Certains « éleveurs » voulant améliorer le standard de leur porte-monnaie, vous raconteront qu’un Bernois peut rester seul toute la semaine, qu’il n’a pas besoin d’éducation, ……

Enfin la vie nous joue aussi de sales tours et oblige certaines familles à se séparer de leur compagnon.

Manque de temps, manque de place, défauts d’éducation, mauvais conseils, ………..

On se retrouve donc maintenant avec des boubous SDF à replacer pour toutes ces raisons.

Si vous avez envie d’adopter un jeune ou un adulte parce que votre cœur de St Bernard vous demande de voler au secours des sans abri, voici quelques petits conseils pour mener à bien une réadaptation en douceur.

Tout d’abord, dites-vous bien que vous prenez ce nouvel arrivant avec son passé. Il n’est pas comme un chiot que vous pourrez modeler assez vite, il va falloir déjà lui montrer de nouveaux repères par rapport à sa vie antérieure.

Interrogez bien les anciens maîtres sur les motifs de l’abandon :
– s’il ne supportait pas la solitude, ne le prenez pas si vous même travaillez toute la journée,
– s’il est mal élevé, interrogez-vous sur vos capacités d’éducateur,
– s’il est trop turbulent, aurez-vous assez de place et de temps pour vous en occuper,
– a-t-il l’habitude des enfants,
– vivait il toujours dehors ou connaît il la maison,

Toutes ces questions peuvent déjà être posées par téléphone, vous réfléchissez tranquillement puis vous allez voir sur place.

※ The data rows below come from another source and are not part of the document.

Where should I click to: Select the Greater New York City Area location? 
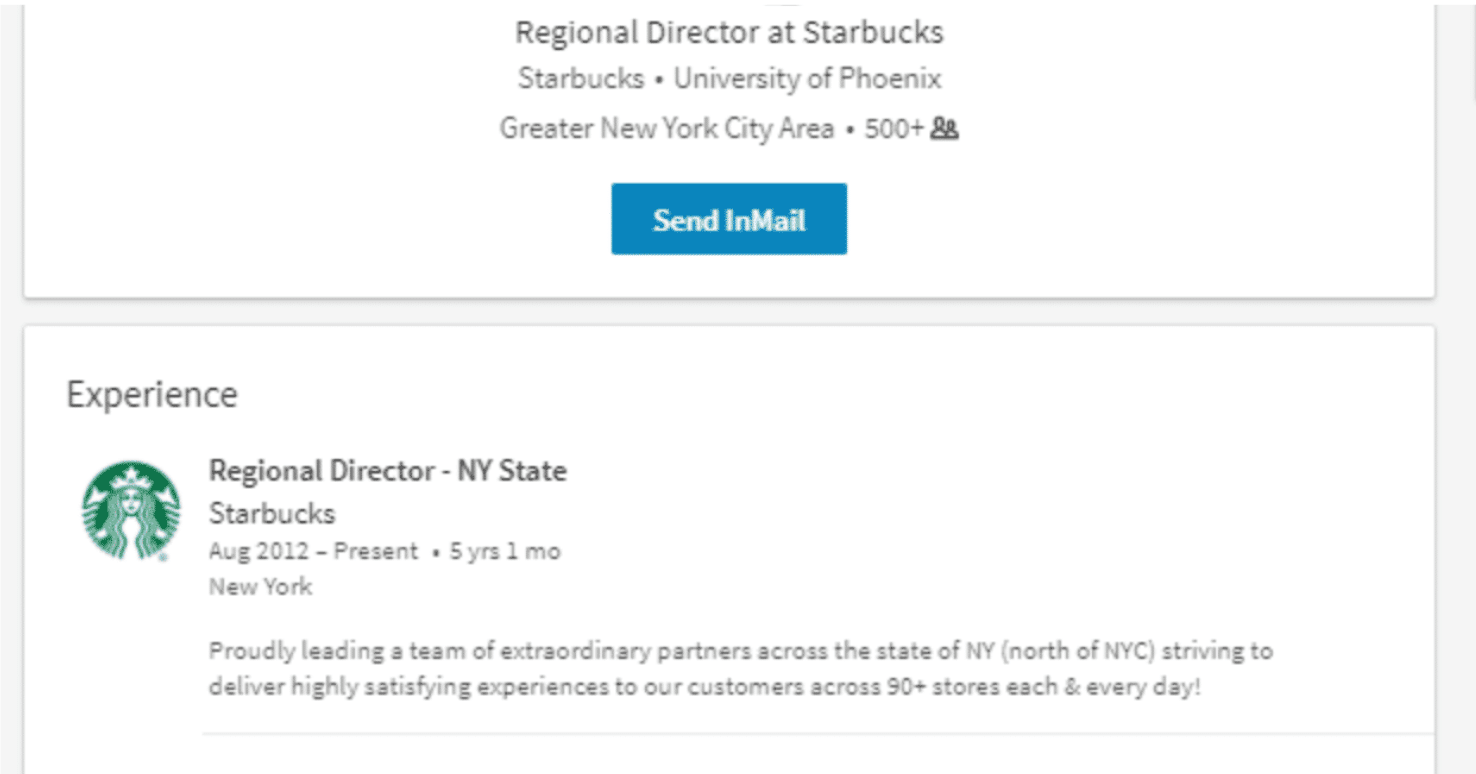click(x=667, y=129)
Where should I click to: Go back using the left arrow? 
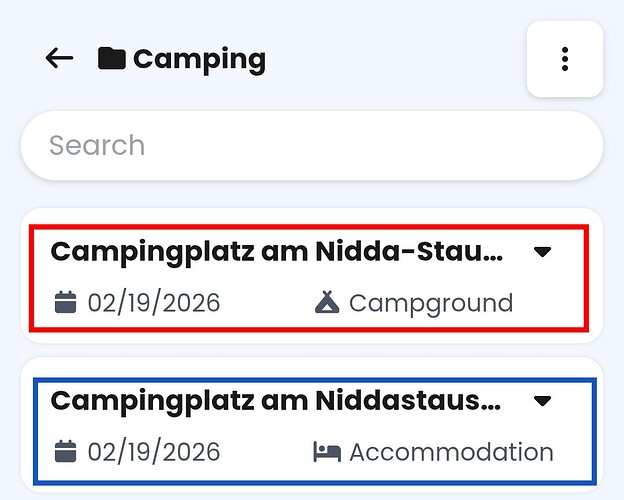tap(60, 58)
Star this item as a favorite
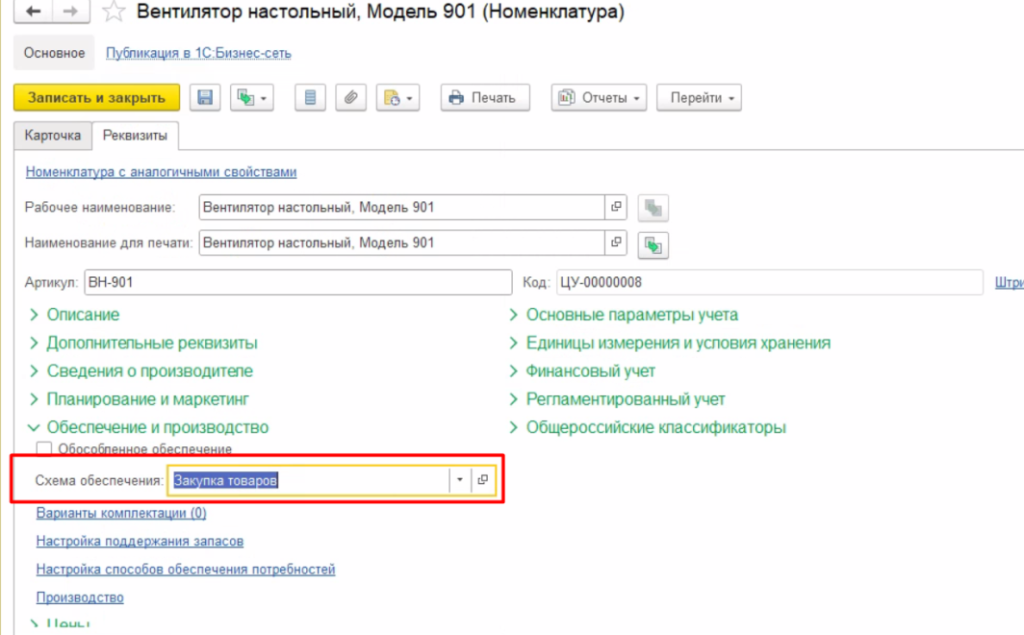Image resolution: width=1024 pixels, height=635 pixels. [115, 13]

Le premier contact avec un adulte doit être franc : pas question de reprendre un chien qui ne vient pas vers vous ; le courant ne passe pas, c’est tout.

Prenez le temps de faire connaissance, allez le promener en laisse, grattouillez le franchement. Vous verrez tout de suite s’il vous fait confiance ou non.

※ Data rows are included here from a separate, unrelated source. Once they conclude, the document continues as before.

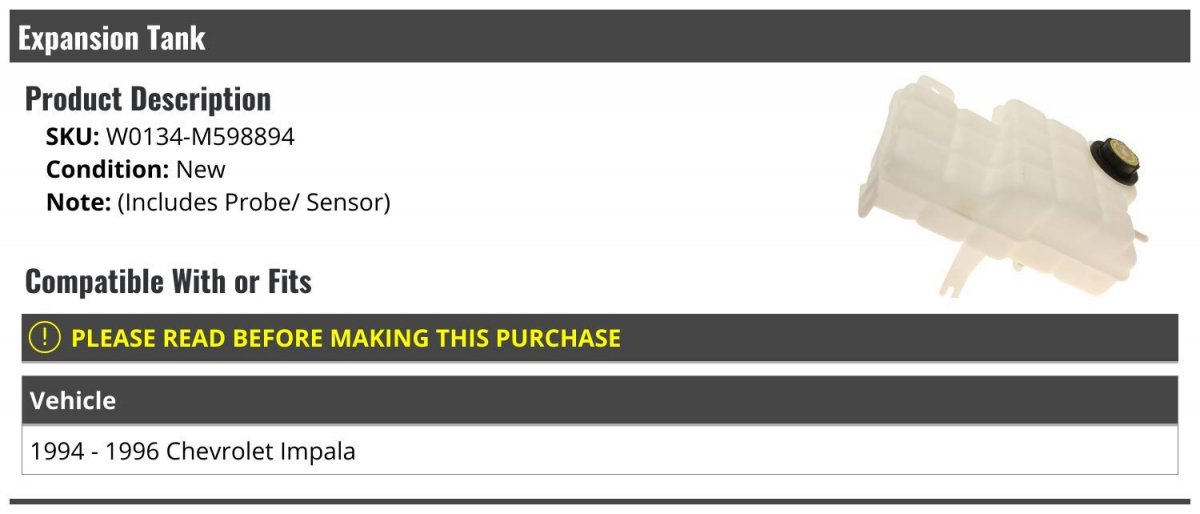This screenshot has width=1200, height=514.
Task: Click the Compatible With or Fits heading
Action: point(168,282)
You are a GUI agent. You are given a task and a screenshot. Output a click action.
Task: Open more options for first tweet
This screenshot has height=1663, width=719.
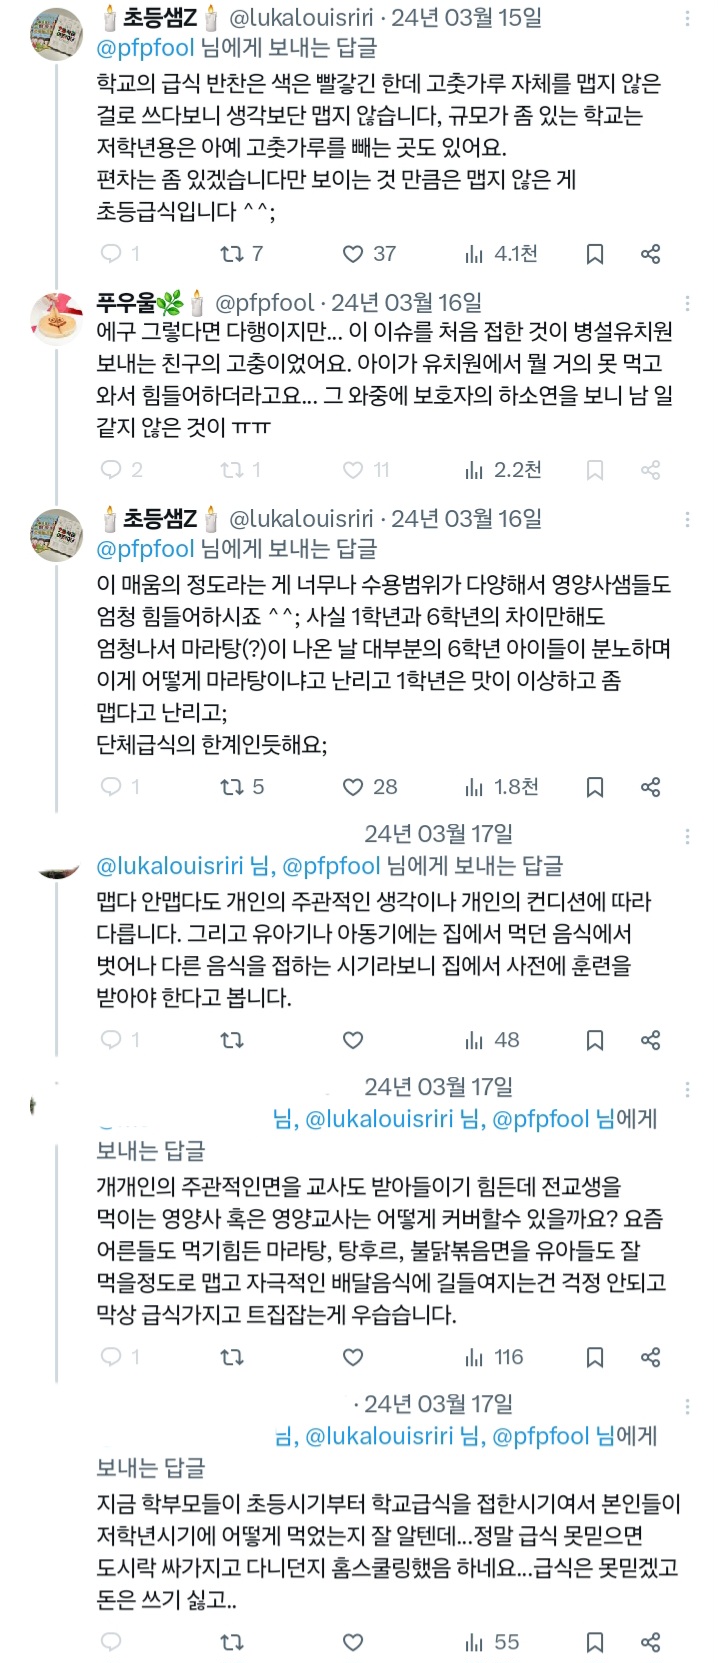pos(688,20)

La décision est prise, vous voilà de retour à la maison avec un nouveau compagnon.

La première chose à faire et la plus difficile à appliquer : il faut l’ignorer. Votre présence doit être constante, accueillante mais pas étouffante. Ne passez pas des heures à le caresser pour rassurer ce pauvre petit chéri qui vient de quitter sa famille. Il est déboussolé et si vous le rassurez sans cesse, il ne prendra pas confiance en lui.

Faites-lui visiter la maison mais continuez vos occupations courantes, il doit être dans le bain de sa nouvelle vie très vite. Adoptez une attitude ferme dès le premier jour, ne sachant ce qui lui est autorisé ou interdit chez vous, il va tester tout ce qui lui passe par la tête. Soyez ferme dans vos négations mais très chaleureux dans les situations positives.

Montrez-lui tout de suite le code de bonne conduite dans sa nouvelle famille, il a besoin d’être en confiance pour se forger de nouveaux repères.

On a parfois deux réactions opposées :

– si on a affaire à un fort caractère, il va immédiatement essayer d’en imposer à toute la famille en faisant bêtises sur bêtises. Ne criez pas, reprenez-le fermement, mettez la laisse et le collier et allez-vous balader un peu pour commencer gentiment à lui montrer qui commande.

– parfois, au contraire, on a un BB apeuré qui n’ose plus bouger et sursaute au moindre bruit nouveau. N’allez pas le consoler et laissez-le examiner sa nouvelle vie à son rythme. Ne l’agressez pas en allant le chercher sous la table. S’il sort timidement un bout d’oreille, ne vous précipitez pas pour le caresser mais laissez-lui prendre confiance en terrain découvert.

Dans la majorité des cas, il faudra une semaine pour vous rendre compte si l’aventure commence bien et 1 mois pour avoir un chien tout à fait chez lui.

N’oubliez pas que si vous avez déjà un autre compagnon, un chat ou un autre chien, le nouvel arrivant passe en dernier. Laissez ses prérogatives à l’ancien, il doit manger en premier, avoir les câlins en premier sinon ce sera la bagarre assurée. Laissez-le grogner sur cet intrus sauf si c’est réellement méchant ; ils règlent leurs comptes entre eux et votre intervention n’est d’aucune utilité.

Au fil du temps, la hiérarchie se fera toute seule et se sera à vous de voir lequel domine l’autre et d’agir en conséquence mais lors de l’arrivée, partez du principe que le petit nouveau est le moussaillon du navire.